## Problem to work on
Reproduce all of the listing below without alteration.

## Input
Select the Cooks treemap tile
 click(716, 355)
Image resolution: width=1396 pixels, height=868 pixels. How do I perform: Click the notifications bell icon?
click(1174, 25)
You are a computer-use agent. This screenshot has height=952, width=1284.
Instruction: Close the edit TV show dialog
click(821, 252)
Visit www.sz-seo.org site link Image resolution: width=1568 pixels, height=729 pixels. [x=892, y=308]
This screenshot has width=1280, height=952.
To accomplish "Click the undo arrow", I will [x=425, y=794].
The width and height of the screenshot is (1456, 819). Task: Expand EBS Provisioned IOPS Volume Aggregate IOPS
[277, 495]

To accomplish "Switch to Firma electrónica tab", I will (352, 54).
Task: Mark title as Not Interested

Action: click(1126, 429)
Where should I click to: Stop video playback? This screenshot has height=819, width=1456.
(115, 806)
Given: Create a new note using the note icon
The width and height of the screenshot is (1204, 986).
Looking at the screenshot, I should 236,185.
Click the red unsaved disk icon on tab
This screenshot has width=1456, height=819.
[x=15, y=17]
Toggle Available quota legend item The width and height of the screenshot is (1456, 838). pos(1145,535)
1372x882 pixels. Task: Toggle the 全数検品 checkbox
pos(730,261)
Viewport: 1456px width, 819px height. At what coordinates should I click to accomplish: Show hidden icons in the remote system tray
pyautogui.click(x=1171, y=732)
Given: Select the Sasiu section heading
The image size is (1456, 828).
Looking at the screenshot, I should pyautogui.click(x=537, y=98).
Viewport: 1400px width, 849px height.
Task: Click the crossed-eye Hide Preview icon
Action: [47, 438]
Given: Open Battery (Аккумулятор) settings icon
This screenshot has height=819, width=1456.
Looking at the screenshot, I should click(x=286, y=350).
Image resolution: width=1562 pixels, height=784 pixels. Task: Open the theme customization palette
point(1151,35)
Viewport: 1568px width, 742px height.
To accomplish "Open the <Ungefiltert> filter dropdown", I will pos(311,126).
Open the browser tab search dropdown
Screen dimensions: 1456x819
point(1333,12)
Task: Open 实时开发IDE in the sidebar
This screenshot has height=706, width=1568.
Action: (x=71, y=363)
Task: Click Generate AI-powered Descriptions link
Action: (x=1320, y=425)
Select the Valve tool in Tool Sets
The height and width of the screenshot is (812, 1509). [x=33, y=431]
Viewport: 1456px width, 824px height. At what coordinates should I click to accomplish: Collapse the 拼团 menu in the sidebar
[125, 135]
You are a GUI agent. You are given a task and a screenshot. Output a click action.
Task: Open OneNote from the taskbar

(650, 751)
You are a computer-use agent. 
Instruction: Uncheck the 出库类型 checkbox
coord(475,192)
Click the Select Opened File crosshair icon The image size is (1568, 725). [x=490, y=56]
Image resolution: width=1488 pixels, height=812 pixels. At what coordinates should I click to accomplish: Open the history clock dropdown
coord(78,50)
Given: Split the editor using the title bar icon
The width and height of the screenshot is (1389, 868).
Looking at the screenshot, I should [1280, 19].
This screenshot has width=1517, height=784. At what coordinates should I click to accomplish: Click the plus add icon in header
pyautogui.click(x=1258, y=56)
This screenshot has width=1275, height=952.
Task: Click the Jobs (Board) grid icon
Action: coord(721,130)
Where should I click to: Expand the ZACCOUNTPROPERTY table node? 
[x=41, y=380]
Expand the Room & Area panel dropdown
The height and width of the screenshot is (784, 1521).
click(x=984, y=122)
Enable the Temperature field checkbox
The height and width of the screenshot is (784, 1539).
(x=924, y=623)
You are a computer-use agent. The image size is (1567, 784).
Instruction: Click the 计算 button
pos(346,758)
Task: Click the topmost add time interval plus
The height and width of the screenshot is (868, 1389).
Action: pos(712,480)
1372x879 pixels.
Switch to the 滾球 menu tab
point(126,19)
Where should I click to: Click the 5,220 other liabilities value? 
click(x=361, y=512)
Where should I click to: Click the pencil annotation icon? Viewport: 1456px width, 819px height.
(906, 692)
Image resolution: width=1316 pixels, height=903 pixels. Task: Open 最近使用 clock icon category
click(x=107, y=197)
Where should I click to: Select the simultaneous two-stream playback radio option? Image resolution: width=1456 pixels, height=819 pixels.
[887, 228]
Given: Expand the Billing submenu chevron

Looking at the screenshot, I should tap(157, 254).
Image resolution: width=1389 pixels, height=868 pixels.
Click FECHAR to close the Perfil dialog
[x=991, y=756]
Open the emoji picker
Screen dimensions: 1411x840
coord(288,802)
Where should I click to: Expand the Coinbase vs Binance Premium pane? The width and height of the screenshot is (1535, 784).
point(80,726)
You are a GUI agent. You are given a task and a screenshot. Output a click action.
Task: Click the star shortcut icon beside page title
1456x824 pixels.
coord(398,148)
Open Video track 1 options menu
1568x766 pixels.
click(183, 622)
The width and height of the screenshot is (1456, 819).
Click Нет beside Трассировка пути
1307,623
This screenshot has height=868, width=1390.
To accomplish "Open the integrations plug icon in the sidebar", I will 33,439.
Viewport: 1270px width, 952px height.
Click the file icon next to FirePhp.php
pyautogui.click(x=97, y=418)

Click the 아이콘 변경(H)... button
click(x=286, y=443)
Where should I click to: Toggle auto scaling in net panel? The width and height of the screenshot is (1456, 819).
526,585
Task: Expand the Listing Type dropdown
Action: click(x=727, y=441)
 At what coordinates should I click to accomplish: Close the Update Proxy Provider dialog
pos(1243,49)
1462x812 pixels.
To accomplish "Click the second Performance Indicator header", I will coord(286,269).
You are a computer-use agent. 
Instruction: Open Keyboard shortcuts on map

## Response to the exercise
Select the Cooks treemap tile
 click(716, 355)
Image resolution: width=1396 pixels, height=868 pixels. How do I perform: Click the notifications bell icon?
click(1174, 25)
You are a computer-use agent. This screenshot has height=952, width=1284.
Instruction: Close the edit TV show dialog
click(821, 252)
Visit www.sz-seo.org site link Image resolution: width=1568 pixels, height=729 pixels. [x=892, y=308]
This screenshot has width=1280, height=952.
To accomplish "Click the undo arrow", I will [x=425, y=794].
The width and height of the screenshot is (1456, 819). Task: Expand EBS Provisioned IOPS Volume Aggregate IOPS
[277, 495]

To accomplish "Switch to Firma electrónica tab", I will (352, 54).
Task: Mark title as Not Interested

Action: click(1126, 429)
Where should I click to: Stop video playback? This screenshot has height=819, width=1456.
(115, 806)
Given: Create a new note using the note icon
The width and height of the screenshot is (1204, 986).
Looking at the screenshot, I should 236,185.
Click the red unsaved disk icon on tab
This screenshot has width=1456, height=819.
[x=15, y=17]
Toggle Available quota legend item The width and height of the screenshot is (1456, 838). pos(1145,535)
1372x882 pixels. Task: Toggle the 全数検品 checkbox
pos(730,261)
Viewport: 1456px width, 819px height. At what coordinates should I click to accomplish: Show hidden icons in the remote system tray
pyautogui.click(x=1171, y=732)
Given: Select the Sasiu section heading
The image size is (1456, 828).
Looking at the screenshot, I should pyautogui.click(x=537, y=98).
Viewport: 1400px width, 849px height.
Task: Click the crossed-eye Hide Preview icon
Action: [47, 438]
Given: Open Battery (Аккумулятор) settings icon
This screenshot has height=819, width=1456.
Looking at the screenshot, I should click(x=286, y=350).
Image resolution: width=1562 pixels, height=784 pixels. Task: Open the theme customization palette
point(1151,35)
Viewport: 1568px width, 742px height.
To accomplish "Open the <Ungefiltert> filter dropdown", I will pos(311,126).
Open the browser tab search dropdown
Screen dimensions: 1456x819
point(1333,12)
Task: Open 实时开发IDE in the sidebar
This screenshot has height=706, width=1568.
Action: (x=71, y=363)
Task: Click Generate AI-powered Descriptions link
Action: (x=1320, y=425)
Select the Valve tool in Tool Sets
The height and width of the screenshot is (812, 1509). [x=33, y=431]
Viewport: 1456px width, 824px height. At what coordinates should I click to accomplish: Collapse the 拼团 menu in the sidebar
[125, 135]
You are a GUI agent. You are given a task and a screenshot. Output a click action.
Task: Open OneNote from the taskbar

(650, 751)
You are a computer-use agent. 
Instruction: Uncheck the 出库类型 checkbox
coord(475,192)
Click the Select Opened File crosshair icon The image size is (1568, 725). [x=490, y=56]
Image resolution: width=1488 pixels, height=812 pixels. At what coordinates should I click to accomplish: Open the history clock dropdown
coord(78,50)
Given: Split the editor using the title bar icon
The width and height of the screenshot is (1389, 868).
Looking at the screenshot, I should [1280, 19].
This screenshot has width=1517, height=784. At what coordinates should I click to accomplish: Click the plus add icon in header
pyautogui.click(x=1258, y=56)
This screenshot has width=1275, height=952.
Task: Click the Jobs (Board) grid icon
Action: coord(721,130)
Where should I click to: Expand the ZACCOUNTPROPERTY table node? 
[x=41, y=380]
Expand the Room & Area panel dropdown
The height and width of the screenshot is (784, 1521).
click(x=984, y=122)
Enable the Temperature field checkbox
The height and width of the screenshot is (784, 1539).
(x=924, y=623)
You are a computer-use agent. The image size is (1567, 784).
Instruction: Click the 计算 button
pos(346,758)
Task: Click the topmost add time interval plus
The height and width of the screenshot is (868, 1389).
Action: pos(712,480)
1372x879 pixels.
Switch to the 滾球 menu tab
point(126,19)
Where should I click to: Click the 5,220 other liabilities value? 
click(x=361, y=512)
Where should I click to: Click the pencil annotation icon? Viewport: 1456px width, 819px height.
(906, 692)
Image resolution: width=1316 pixels, height=903 pixels. Task: Open 最近使用 clock icon category
click(x=107, y=197)
Where should I click to: Select the simultaneous two-stream playback radio option? Image resolution: width=1456 pixels, height=819 pixels.
[887, 228]
Given: Expand the Billing submenu chevron

Looking at the screenshot, I should tap(157, 254).
Image resolution: width=1389 pixels, height=868 pixels.
Click FECHAR to close the Perfil dialog
[x=991, y=756]
Open the emoji picker
Screen dimensions: 1411x840
coord(288,802)
Where should I click to: Expand the Coinbase vs Binance Premium pane? The width and height of the screenshot is (1535, 784).
point(80,726)
You are a GUI agent. You are given a task and a screenshot. Output a click action.
Task: Click the star shortcut icon beside page title
1456x824 pixels.
coord(398,148)
Open Video track 1 options menu
1568x766 pixels.
click(183, 622)
The width and height of the screenshot is (1456, 819).
Click Нет beside Трассировка пути
1307,623
This screenshot has height=868, width=1390.
To accomplish "Open the integrations plug icon in the sidebar", I will 33,439.
Viewport: 1270px width, 952px height.
Click the file icon next to FirePhp.php
pyautogui.click(x=97, y=418)

Click the 아이콘 변경(H)... button
click(x=286, y=443)
Where should I click to: Toggle auto scaling in net panel? The width and height of the screenshot is (1456, 819).
526,585
Task: Expand the Listing Type dropdown
Action: click(x=727, y=441)
 At what coordinates should I click to accomplish: Close the Update Proxy Provider dialog
pos(1243,49)
1462x812 pixels.
To accomplish "Click the second Performance Indicator header", I will coord(286,269).
You are a computer-use agent. 
Instruction: Open Keyboard shortcuts on map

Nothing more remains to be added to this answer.